Debugging a Windows Service and trying to see what

We currently have an automated system that runs as a service for processing satellite images. This service maintains a configuration file, in the configuration file we apply certain scripts(python) to covnert the input satellite imagery into a more usable format. The scripts call the required applications, for the conversion proces. The scripts themselves are invoked by the service via the system("command") (its written in c/c++). (the service uses the same account as the user).

We currently are trying to add support for another satelitte imagery format, the converter is a commerical .exe from ERDAS Imagine(importavhrr), (we do several of our own steps after in the script to change the projection).

The script works fine, up until it hits this:

argslist = ['importavhrr.exe', '-in', '%s' % infn, '-out', '%s' % tmpimg1, '-gui', 'FALSE', '-correct', '-flyingheight', '833', '-rect', 'gcp', gcpfn]
print "".join(argslist)
p = subprocess.Popen(argslist, shell=True, stderr=subprocess.PIPE, stdout=subprocess.PIPE)
print str(p.communicate())

What ends up happening now is, importavhrr.exe just sits there, and does nothing(according to taskmanager it sits there using 0 cpu usage, and the memory usage never changes). As if its waiting for some sort of user input. (Trying os.system, os.spawnv both yield same results) I am guessing some sort of gui element is ether popping up with a gui window of sorts. Closing the process from task manager, returns control to python.

Note: The -gui FALSE/false/0 argument is supposed to prevent a gui from poping up. However if the data is bad (i tested this manually by corrupting the data, and invoking via a script) an error window will popup showing the results.

When i run the script manually (same file, same working directory), it works fine.... the script even works when i invoke it manually using the same system function (its part of an inhouse library) as the service.

Also making the service invoke a batch file with just the importavhrr.exe and the enviroment variables also results in the importavhrr.exe hanging.

Service Sidewise: - Uses the same user account as the one i logged in with - The python script sets around 30-40 envrioment variables for ERDAS - All the enviroment variables are properly set(dumping the enviroment variables when the script is first run, and comparing them to what i get when i print the messages) - Passing the enviroment variables into the subprocess.Popen() yields the same results - The company refuses to help us because they don't support running programs from command line (however it works fine when a user does it, just not a service) - Running the service in debug mode works fine. - I HAVE rebooted the machine.

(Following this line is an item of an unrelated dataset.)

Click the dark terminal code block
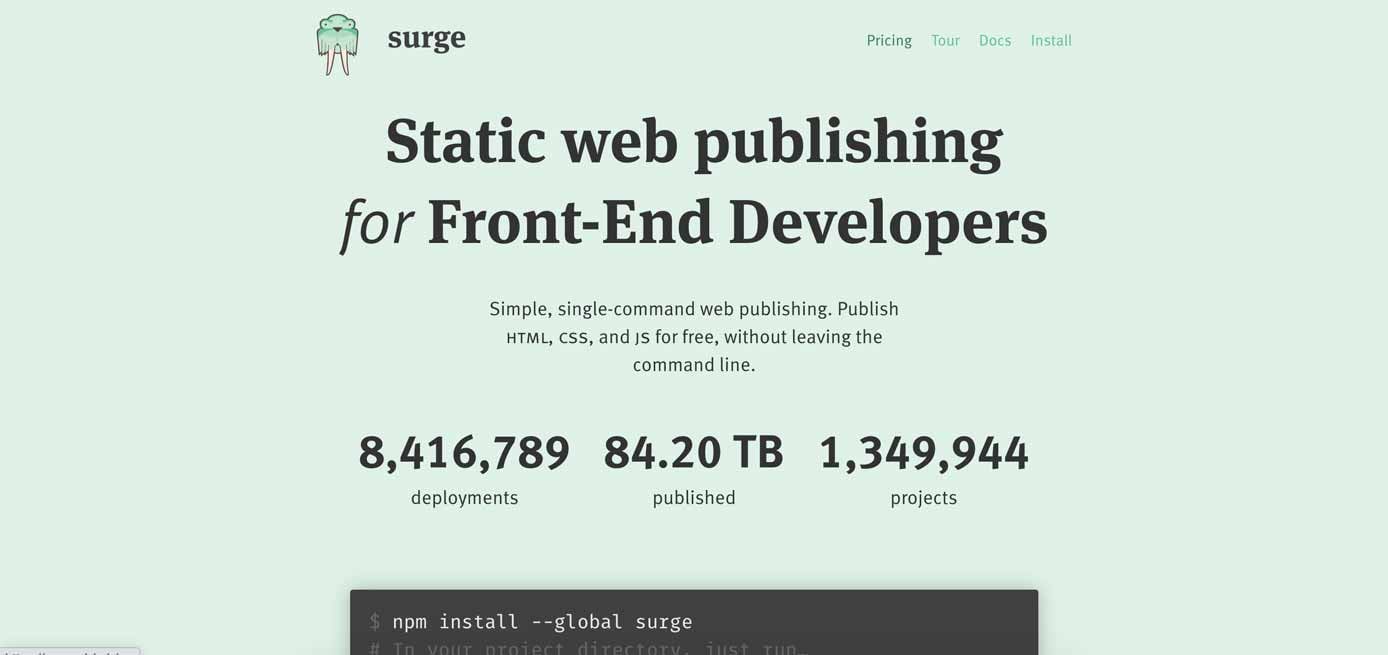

I am at a loss here, i think (and fear) that the ERDAS executable is making some sort of error message window popup, however i have looked, and looked and can't find any sort of way to see what the service sees. I have been trying to figure this out for almost a week now so yeah.

EDIT

I grabbed the recommended Process Explorer, and looking at the stack thread i have this:

<snip ntoskrnl calls>
ntdll.dll!KiFastSystemCallRet
ntdll.dll!RtlSetLastWin32ErrorAndNtStatusFromNtStatus+0x301
kernel32.dll!GetModuleHandleA+0xdf

After waiting a few minutes, it changes to this:

<snip ntoskrnl calls>
ntdll.dll!KiFastSystemCallRet
USER32.dll!ScrollWindowEx+0x121d
USER32.dll!SoftModalMessageBox+0x6f8
USER32.dll!MessageBoxTimeoutW+0x1d9
USER32.dll!MessageBoxTimeoutW+0x5b
USER32.dll!MessageBoxTimeoutA+0x9c
USER32.dll!MessageBoxExA+0x1b
USER32.dll!MessageBoxA+0x45
elib.dll!esmg_GetLocalTapesDB+0x23b
elib.dll!esmg_LogMessageFunc+0x13a

Well it is trying to show a window, i presume. I don't know anything about their behaviour to see what could be causing esmg_LogMessageFunc to crash. That function is part of their dev tools, which i have 0 access to. Furthermore i have never actually seen erdas log anything.

回答1:

Trying to use any Windows API calls that assume access to the windowstation will cause problems in the security context of a service.

You can use several of the tools from Sysinternals to diagnose this kind of thing. Specifically, consider using Process Explorer in place of Task Manager, and Process Monitor for tracing the activity of a specific process.

Edit: Their new ProcDump tool can be used to get a core dump of any process with really powerful triggering. Several of the latest war stories on Mark Russinovich's Blog take advantage of ProcDump to discover what really happened.

For completeness, a good overview of "official" tools for debugging a service is at this KB article.

回答2:

Did you try to allow the service to interact with the desktop, log into the machine and check if an error box is actually popping up?

回答3:

You might want to start with Process Explorer. You can see the threads and the stacks for those thread. If you really think there's an open window you'll likely see this at the bottom of the stack

kernel32.dll!RegisterWaitForInputIdle+0x49

If that doesn't work out I'd then get a Full Memory Dump of the process and then use WinDBG to see what its doing.